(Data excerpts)
= = = = = = =
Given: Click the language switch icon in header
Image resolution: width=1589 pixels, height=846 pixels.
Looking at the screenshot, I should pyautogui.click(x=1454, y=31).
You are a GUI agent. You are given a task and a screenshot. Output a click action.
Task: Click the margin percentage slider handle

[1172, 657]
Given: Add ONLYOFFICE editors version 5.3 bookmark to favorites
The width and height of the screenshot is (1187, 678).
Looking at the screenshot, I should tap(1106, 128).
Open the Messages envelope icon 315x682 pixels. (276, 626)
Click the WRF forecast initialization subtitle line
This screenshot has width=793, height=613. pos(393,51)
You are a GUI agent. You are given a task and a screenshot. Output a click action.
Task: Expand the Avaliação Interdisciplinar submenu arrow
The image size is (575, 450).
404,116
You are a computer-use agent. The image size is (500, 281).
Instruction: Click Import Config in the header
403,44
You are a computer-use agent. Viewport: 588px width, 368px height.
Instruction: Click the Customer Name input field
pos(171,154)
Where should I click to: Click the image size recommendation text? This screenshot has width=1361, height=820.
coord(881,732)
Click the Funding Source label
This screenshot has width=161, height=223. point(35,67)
= = = = = = =
§ **YOUR GOAL**
Please give the number of lines above that hold the word "agent", and only that number.

§ **RESULT OF THE EXERCISE**
4